▶ **TEXT SECTION**:
+++

# Fine-Tune a Model with Hugging Face's `Trainer` API

* Loosely derived from: https://huggingface.co/docs/transformers/tasks/sequence_classification
* Train, evaluate, output metrics

### `pip install` necessary packages, then restart runtime.

In [None]:
# uncomment lines below, run this cell, then restart the runtime before continuing
# !pip install transformers > out1
# !pip install datasets > out2
# !pip install numpy==1.23.4 > out3
# !pip install sentencepiece > out4
# !pip install wandb > out5

In [None]:
import matplotlib.pyplot as plt
import numpy as np
import re
import scipy
import time
import torch

from datasets import load_dataset, Dataset
from sklearn import metrics
from sklearn.metrics import accuracy_score, precision_recall_fscore_support, confusion_matrix, ConfusionMatrixDisplay
from transformers import BertForSequenceClassification, BertTokenizerFast, Trainer, TrainingArguments, AutoTokenizer, AutoModelForSequenceClassification, pipeline, AutoConfig

In [None]:
# Log in to your W&B account
import wandb
wandb.login()

### Verify if a GPU is available; print some details

In [None]:
print(f'Is a GPU available? {torch.cuda.is_available()}')
device_count = torch.cuda.device_count()
print(f'Number of GPUs available: {device_count}')
print(f'Current GPU index: {torch.cuda.current_device()}')
for i in range(device_count):
    print(f'Device {i}:')
    print(f'\t{torch.cuda.device(i)}')
    print(f'\t{torch.cuda.get_device_name(i)}')

In [None]:
!nvidia-smi

### Load model and dataset

In [None]:
# label2id: maps the class names to integers.

+++

▶ **SET TASK A**:
In the notebook on fine-tuning with the Trainer API, which version of numpy do the install commands pin?
▶ **SET TASK B**:
Extend the Trainer API fine-tuning notebook past its final line, writing the code that follows the label2id comment under the heading on loading the model and dataset.

▶ **EXCERPTED DATA**:
+++

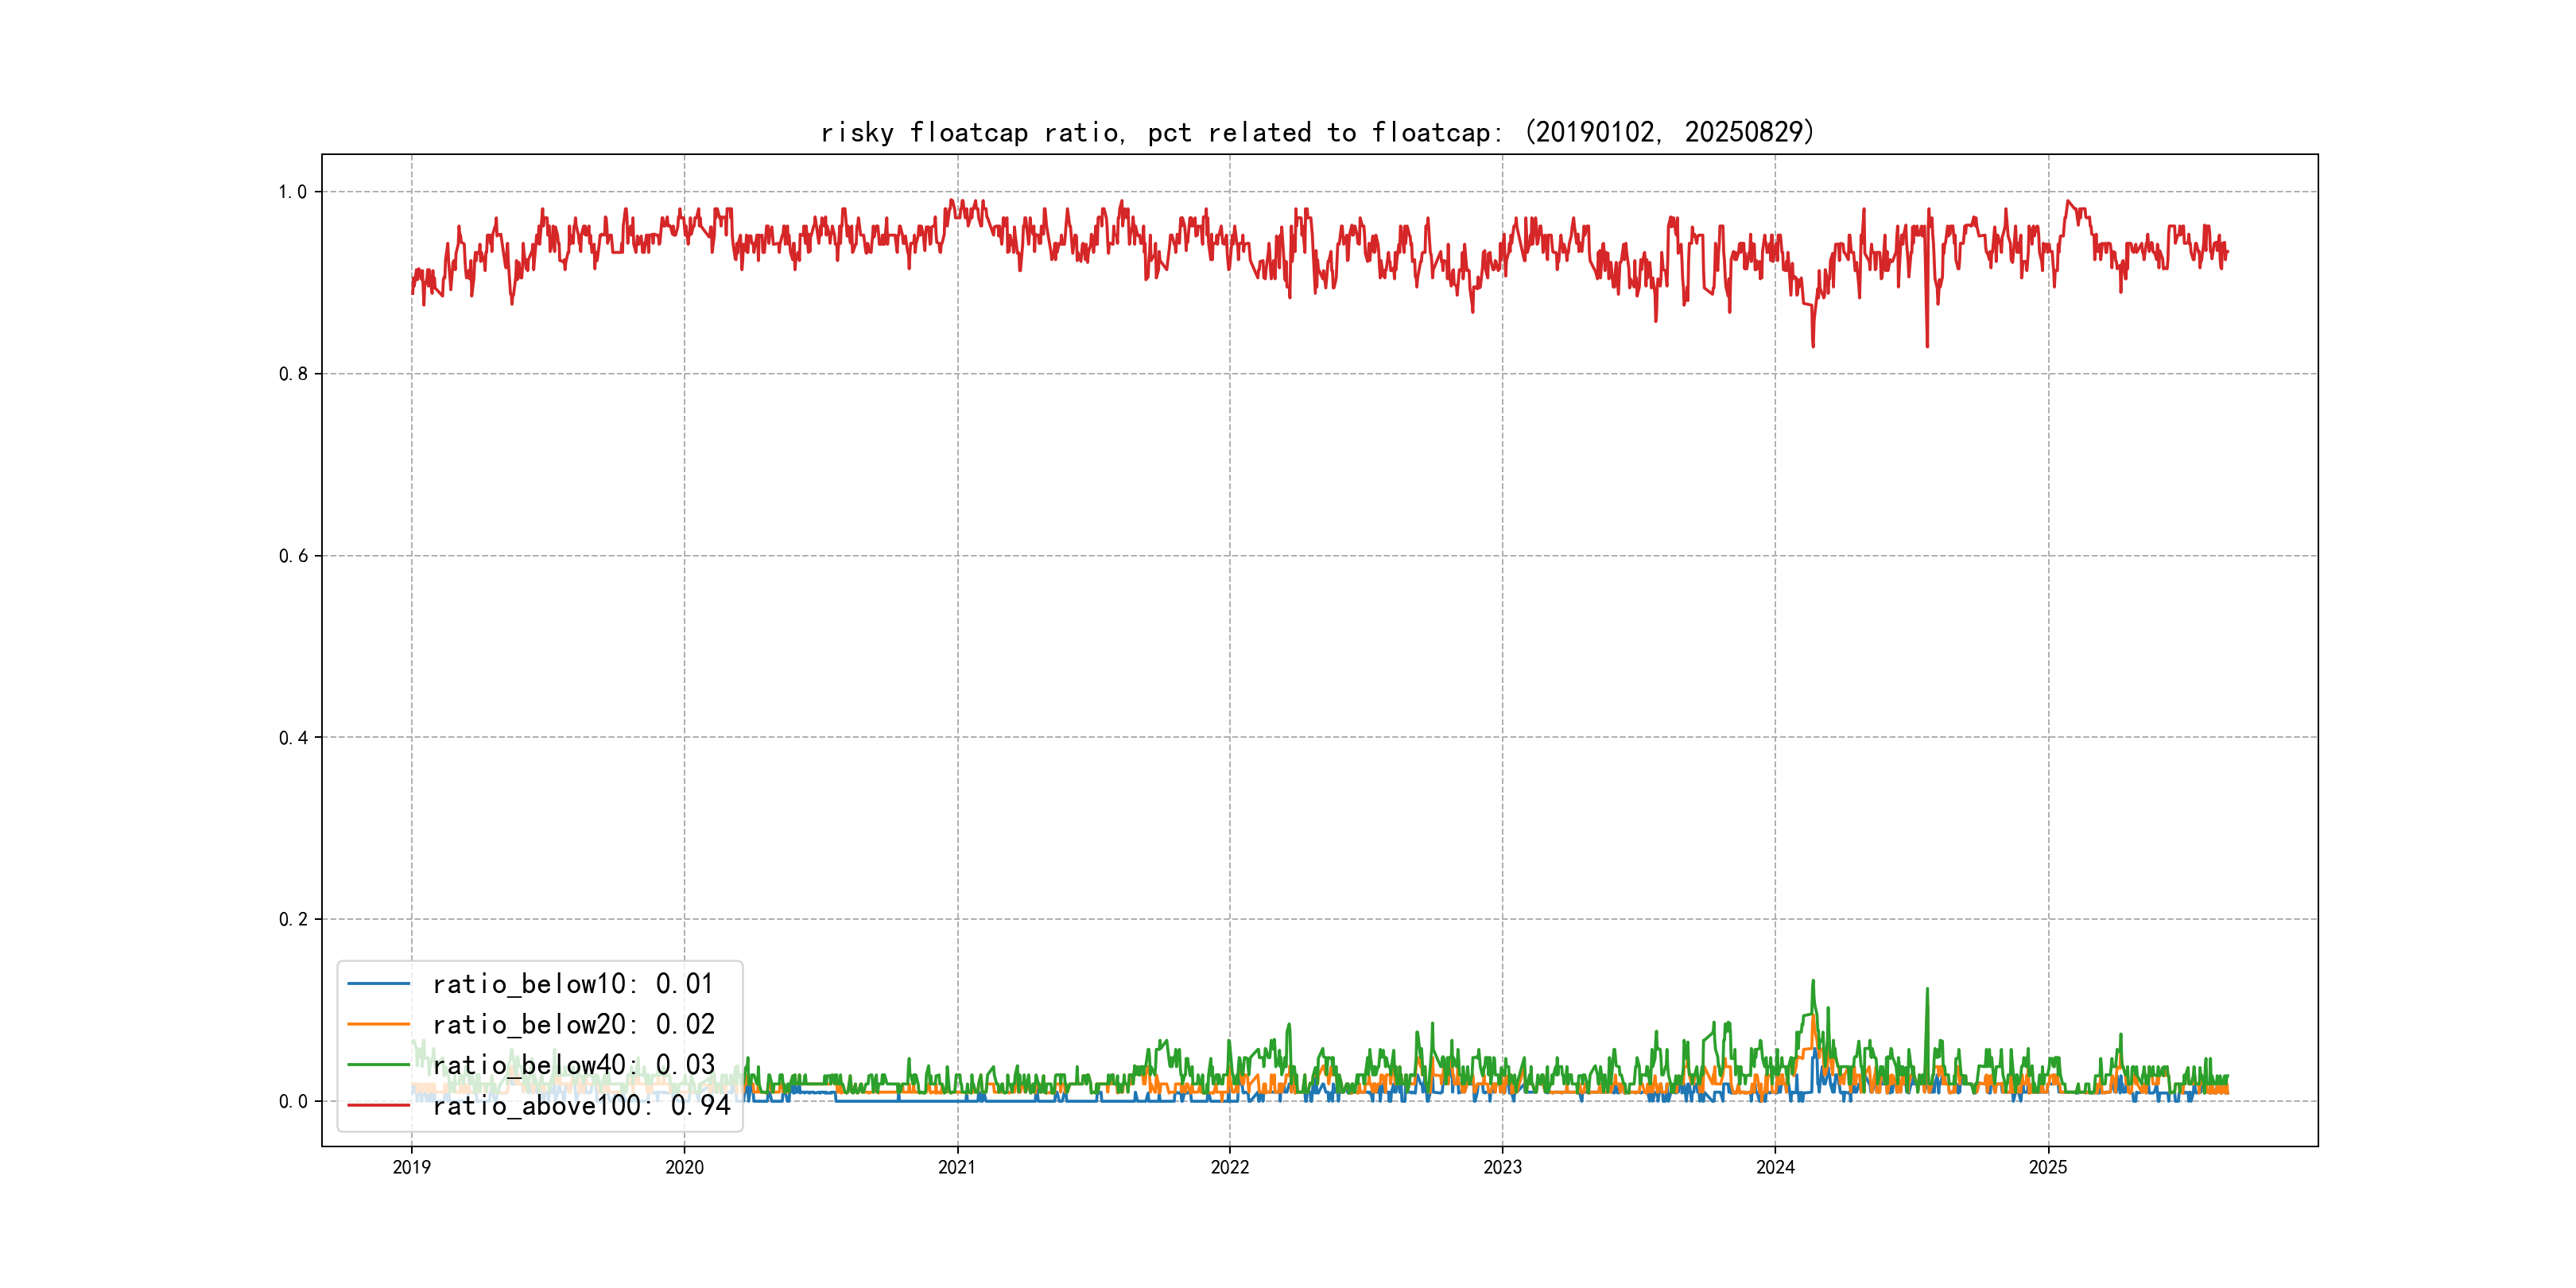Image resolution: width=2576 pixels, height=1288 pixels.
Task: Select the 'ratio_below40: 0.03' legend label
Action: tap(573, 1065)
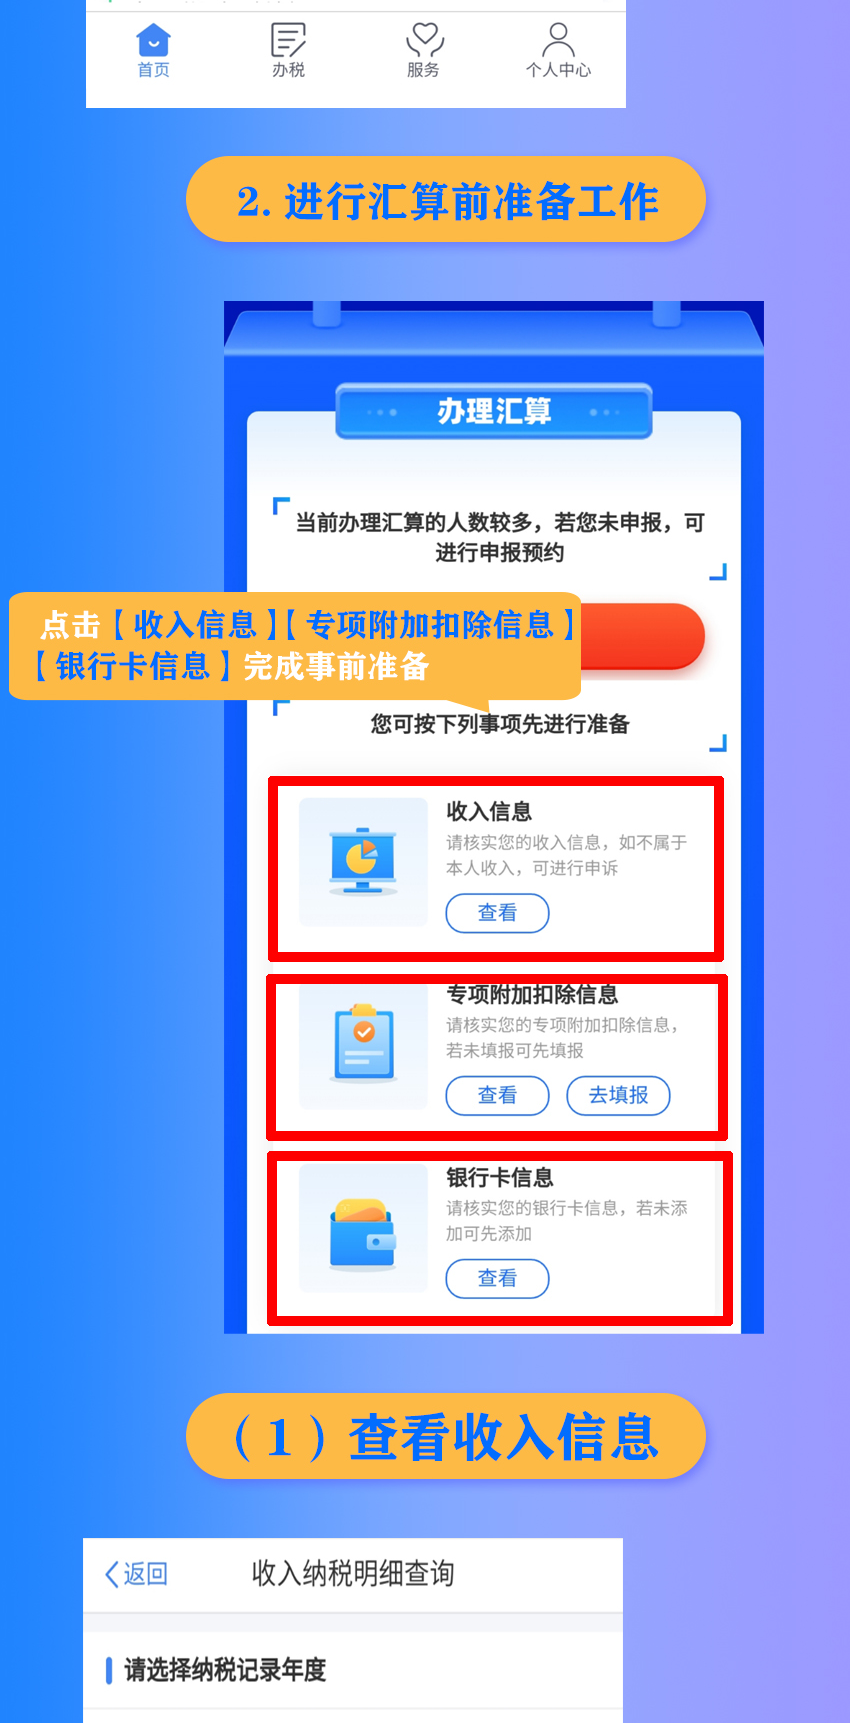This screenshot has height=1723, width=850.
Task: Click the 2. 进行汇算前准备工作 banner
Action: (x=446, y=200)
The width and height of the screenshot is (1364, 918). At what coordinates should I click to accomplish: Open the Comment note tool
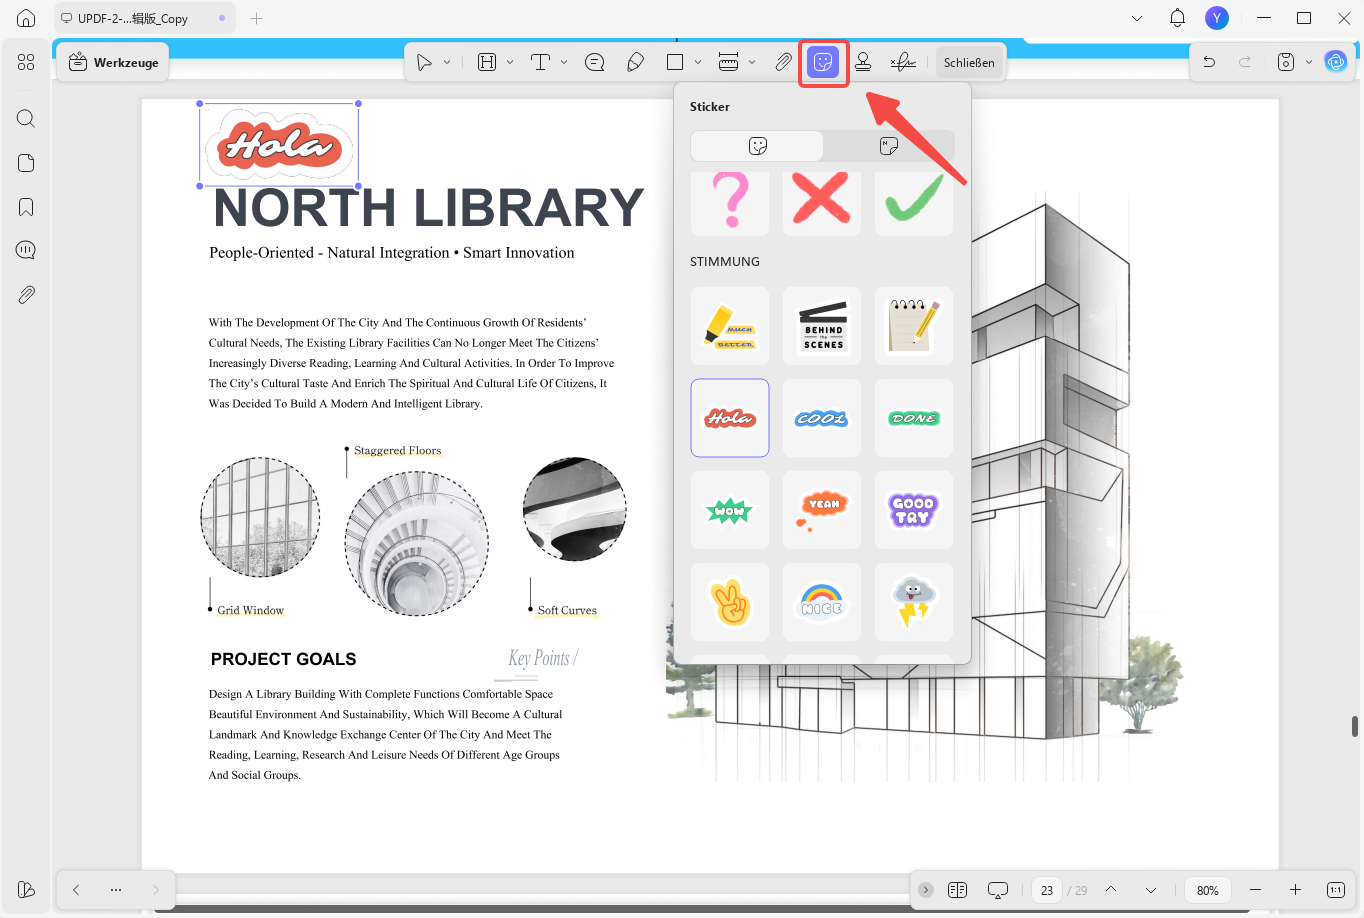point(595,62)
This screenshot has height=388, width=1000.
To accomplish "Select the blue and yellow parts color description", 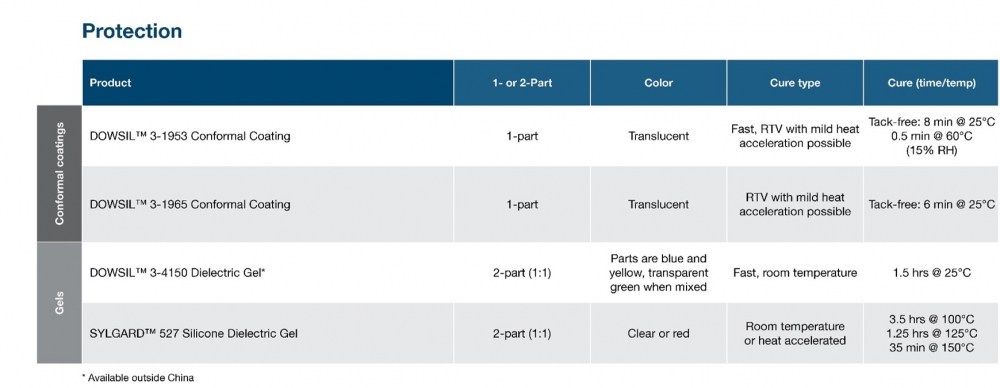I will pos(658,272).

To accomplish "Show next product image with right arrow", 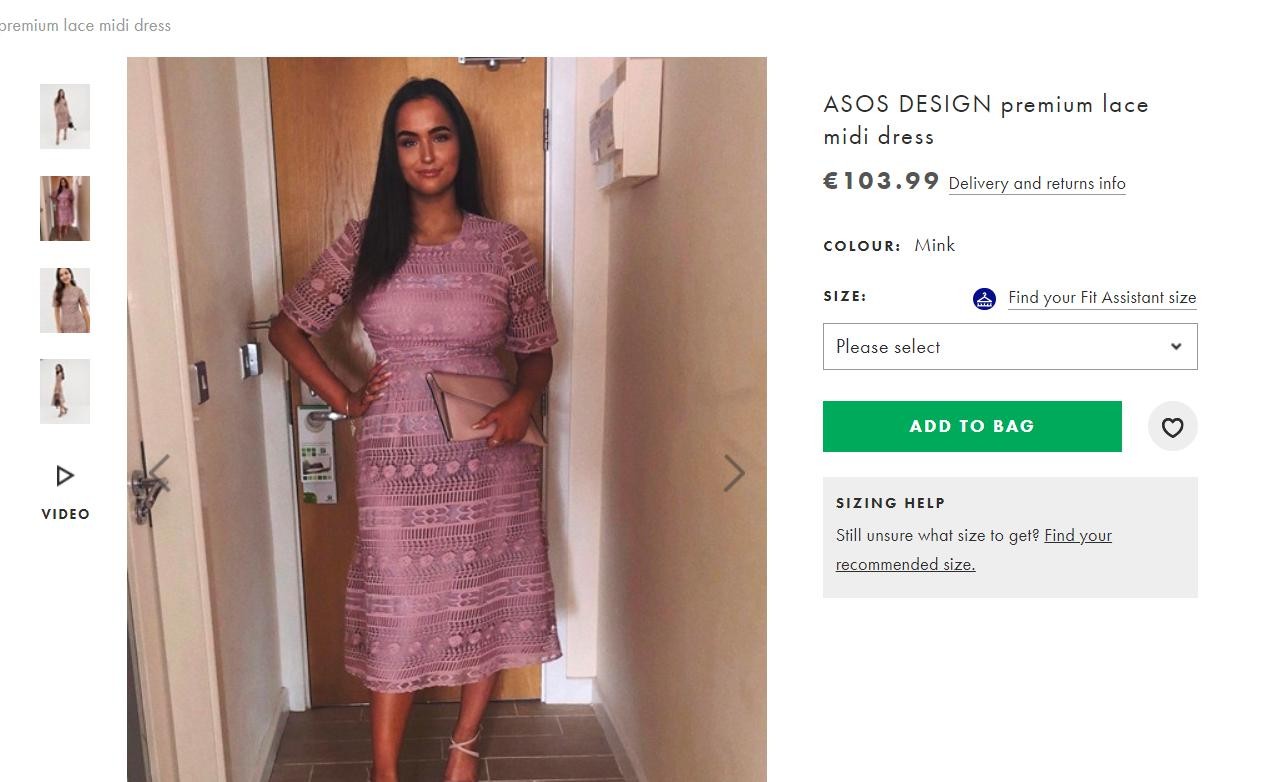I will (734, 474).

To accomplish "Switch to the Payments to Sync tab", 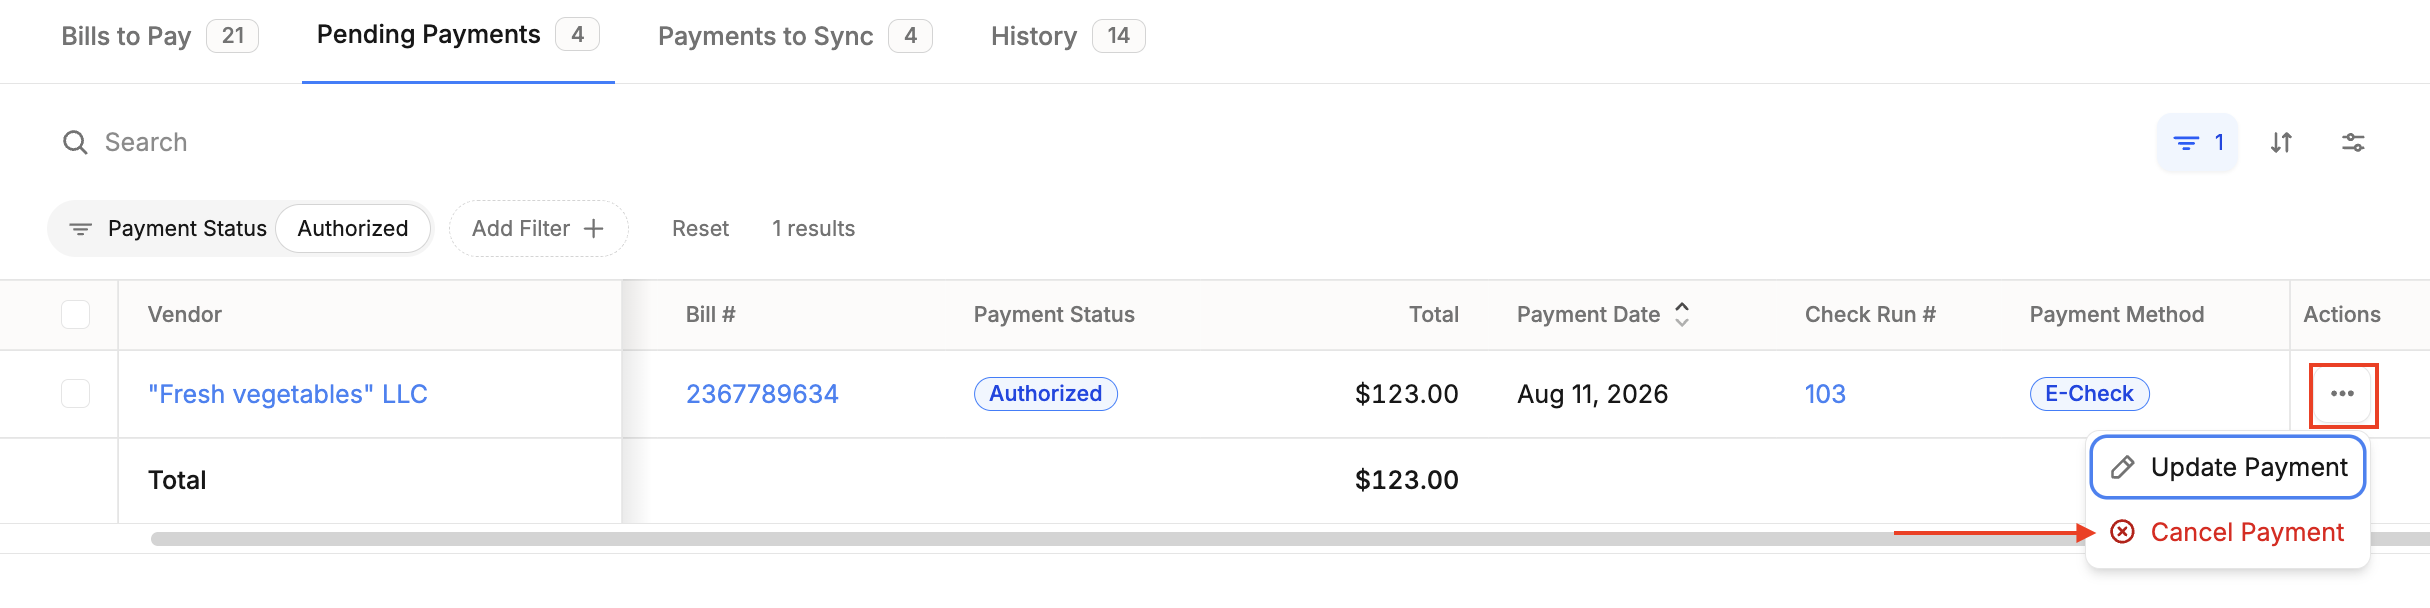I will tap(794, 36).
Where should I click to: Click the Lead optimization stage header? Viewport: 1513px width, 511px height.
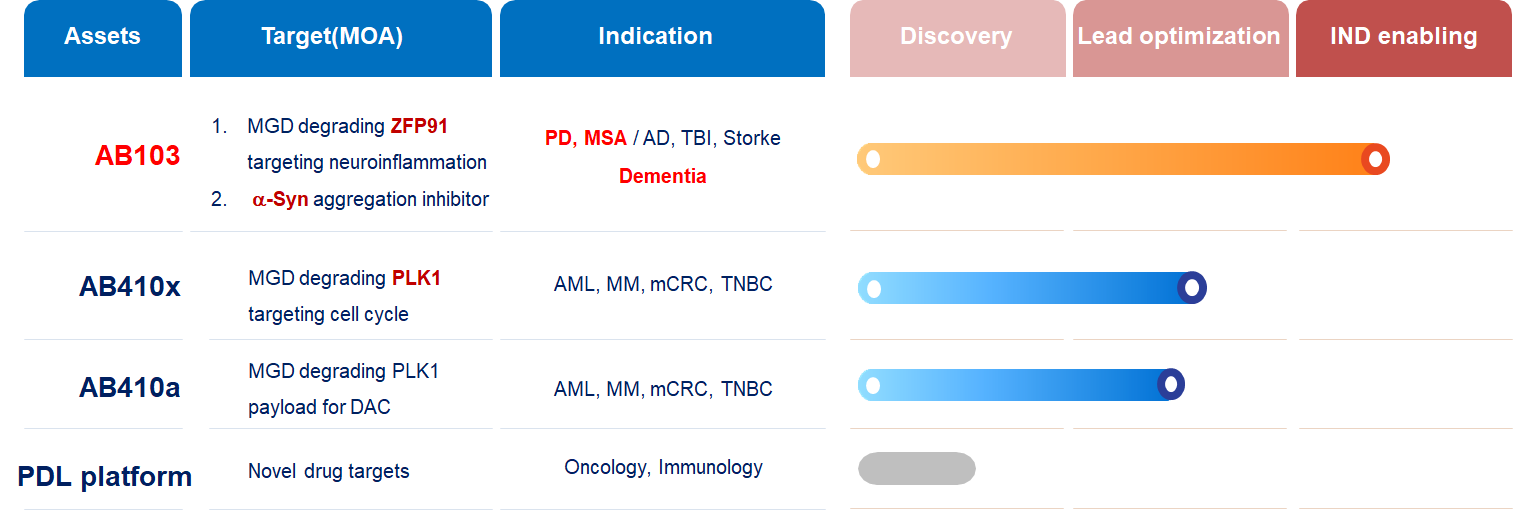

+++

▶ **RESPONSE A**:
Version 1.23.4.

▶ **RESPONSE B**:
# id2label: maps the integers to class names.
id2label = {0:"NEGATIVE", 1:"POSITIVE"}
label2id = {"NEGATIVE":0, "POSITIVE":1}

# load pre-trained BERT embeddings and associated tokenizer
model = BertForSequenceClassification.from_pretrained('bert-base-uncased',id2label = id2label, label2id=label2id)
tokenizer = BertTokenizerFast.from_pretrained('bert-base-uncased')

In [None]:
rt = load_dataset('rotten_tomatoes')
rt

Examine a negative and a positive example from the `rotten_tomatoes` dataset

In [None]:
# positive review:
print(rt['train'][0])
print()
# negative review:
print(rt['train'][-7])

#### Tokenize dataset

In [None]:
def tokenize(batch):
    return tokenizer(batch['text'], padding=True, truncation=True)

train_dataset, val_dataset, test_dataset = load_dataset('rotten_tomatoes', split=['train', 'validation', 'test'])
train_dataset = train_dataset.map(tokenize, batched=True, batch_size=len(train_dataset))
val_dataset = val_dataset.map(tokenize, batched=True, batch_size=len(val_dataset))
test_dataset = test_dataset.map(tokenize, batched=True, batch_size=len(test_dataset))
train_dataset.set_format('torch', columns=['input_ids', 'attention_mask', 'label'])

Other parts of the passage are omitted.